В Москве я возобновил и свое обучение в Духовной академии[69], которая, доживая последние дни, ютилась в разных местах города: в Епархиальном доме, в церкви Иоанна Воина, в церкви Петровского монастыря и в храме Живоначальной Троицы в Листах у Сухаревки. Профессура в академии оставалась еще старая. В связи с необходимостью посещать лекции я претерпел много упреков со стороны некоторых правящих членов даниловского иноческого братства. Однако, опершись на авторитетные советы двух московских старцев — отца Исаии[70], афонского иеромонаха, и схиархимандрита Онуфрия (Пестотского), обучения своего не бросил. Оба старца в один голос говорили, что в данный момент ради окончания академии можно и должно временно отложить систематическое посещение храма. Иначе лучшее будет упущено и после его не вернешь. А отец Онуфрий даже прислал мне в Данилов монастырь полстопы чистой бумаги для написания кандидатской диссертации. Курсовое сочинение на тему"Жизнь и учение преподобного Григория Синаита"я действительно написал успешно. Работа состояла из нового перевода творений святого отца с греческого на русский язык и сведения в одно целое биографических данных великого исихаста. Устные испытания за три курса также были выдержаны мною благополучно и"округленность положения", как выражался Преосвященный Гурий, сделалась моим действительным достижением. Зато отношения с даниловцами у меня стали натянутыми, обостренными. В конце концов я вынужден был совсем оставить Данилов монастырь и переселиться на жительство в Покровский, где официально я числился членом монастырского братства.

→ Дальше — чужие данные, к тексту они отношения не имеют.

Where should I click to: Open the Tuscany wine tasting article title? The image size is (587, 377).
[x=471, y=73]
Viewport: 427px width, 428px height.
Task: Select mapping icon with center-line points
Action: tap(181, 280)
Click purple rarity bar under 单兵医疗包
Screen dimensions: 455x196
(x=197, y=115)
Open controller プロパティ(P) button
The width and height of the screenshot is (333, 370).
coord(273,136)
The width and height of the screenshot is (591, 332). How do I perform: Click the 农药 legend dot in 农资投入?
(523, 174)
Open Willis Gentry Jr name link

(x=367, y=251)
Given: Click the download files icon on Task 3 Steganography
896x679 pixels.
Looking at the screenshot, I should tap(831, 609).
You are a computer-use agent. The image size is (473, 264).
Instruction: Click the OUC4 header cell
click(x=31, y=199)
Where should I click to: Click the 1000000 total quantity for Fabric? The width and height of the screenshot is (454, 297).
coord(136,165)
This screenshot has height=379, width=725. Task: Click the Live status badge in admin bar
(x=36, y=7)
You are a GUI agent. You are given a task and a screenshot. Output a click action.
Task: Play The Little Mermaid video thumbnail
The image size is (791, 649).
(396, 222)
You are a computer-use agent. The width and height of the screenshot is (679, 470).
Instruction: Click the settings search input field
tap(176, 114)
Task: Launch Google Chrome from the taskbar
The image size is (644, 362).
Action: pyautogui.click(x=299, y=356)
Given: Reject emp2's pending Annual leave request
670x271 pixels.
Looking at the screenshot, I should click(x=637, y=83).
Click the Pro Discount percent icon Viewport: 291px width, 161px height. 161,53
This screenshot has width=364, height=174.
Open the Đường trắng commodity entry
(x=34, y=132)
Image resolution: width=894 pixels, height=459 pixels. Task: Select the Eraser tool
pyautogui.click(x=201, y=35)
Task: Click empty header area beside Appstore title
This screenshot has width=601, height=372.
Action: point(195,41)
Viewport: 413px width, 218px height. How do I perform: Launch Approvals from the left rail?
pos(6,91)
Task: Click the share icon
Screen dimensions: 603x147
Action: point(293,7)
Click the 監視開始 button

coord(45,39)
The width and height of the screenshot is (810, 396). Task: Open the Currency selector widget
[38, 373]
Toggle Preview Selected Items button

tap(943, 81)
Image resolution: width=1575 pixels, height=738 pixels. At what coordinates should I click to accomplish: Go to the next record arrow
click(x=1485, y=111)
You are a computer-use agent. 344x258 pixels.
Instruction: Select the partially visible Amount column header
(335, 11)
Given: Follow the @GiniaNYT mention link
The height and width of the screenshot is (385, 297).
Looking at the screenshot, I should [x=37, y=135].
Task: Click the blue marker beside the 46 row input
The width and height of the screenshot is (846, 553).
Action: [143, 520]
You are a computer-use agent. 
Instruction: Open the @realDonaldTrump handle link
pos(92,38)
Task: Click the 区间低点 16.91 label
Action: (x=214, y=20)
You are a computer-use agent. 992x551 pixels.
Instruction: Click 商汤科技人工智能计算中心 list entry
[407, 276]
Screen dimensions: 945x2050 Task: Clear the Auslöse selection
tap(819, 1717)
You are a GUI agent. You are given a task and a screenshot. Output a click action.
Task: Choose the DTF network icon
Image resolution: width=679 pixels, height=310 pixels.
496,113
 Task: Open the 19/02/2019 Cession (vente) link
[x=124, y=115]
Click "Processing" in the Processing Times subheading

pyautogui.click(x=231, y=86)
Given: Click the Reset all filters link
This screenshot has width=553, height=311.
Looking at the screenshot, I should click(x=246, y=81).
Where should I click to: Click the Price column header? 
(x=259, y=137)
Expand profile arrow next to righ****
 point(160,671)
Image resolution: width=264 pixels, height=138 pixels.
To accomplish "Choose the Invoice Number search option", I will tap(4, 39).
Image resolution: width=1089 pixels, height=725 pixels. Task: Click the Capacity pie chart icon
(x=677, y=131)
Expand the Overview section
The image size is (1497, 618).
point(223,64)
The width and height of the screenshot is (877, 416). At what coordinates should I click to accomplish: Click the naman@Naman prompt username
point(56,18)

Пребывание в академии не прошло бесследно для моего умственного развития. Среди профессоров я уже встретил не поверхностных дилетантов, каковыми являлись преподаватели семинарии, но серьезных, глубоких, часто безупречных знатоков своего предмета. Отношение их к преподаванию было добросовестным. Талантливость, творческий подход, тонкость выводов и обобщений блистали в их лекциях. Некоторые профессора способны были передать своим студентам любовь к своему предмету, охотно обнаруживали готовность руководить студенческими самостоятельными занятиями. Таковыми были патролог профессор И. В. Попов[71], профессор отец Павел Флоренский[72] и некоторые другие. Думаю, что из академии я вынес определенную глубину мышления, способность к самостоятельной научной работе, жажду знания и уважение к серьезной научной мысли.

Подробности содержания курсов от времени затушевались в памяти, но дух академической науки до сих пор витает в моей душе. Жалко, что профессора все?таки находились под влиянием рационализма. Некая самонадеянность была в основе их научных умозаключений и творческих построений. Если бы их природному таланту придать глубокую религиозность, сколько бы пользы могли принести юношеству учителя, благодатию Божиею возводимые к творческим озарениям, новизне и оригинальности суждений! Академия показала мне, что усилия естественного безблагодатного ума не подымаются выше изощрения рассудка, накопления опытного материала, выше умения жонглировать словами и научными понятиями. Ключ же от человеческих сердец, теплота истинного знания, его питательность и применимость в жизни — это результат соединения личного смирения, научных трудов с таинственным озарением и помощью Божественной благодати.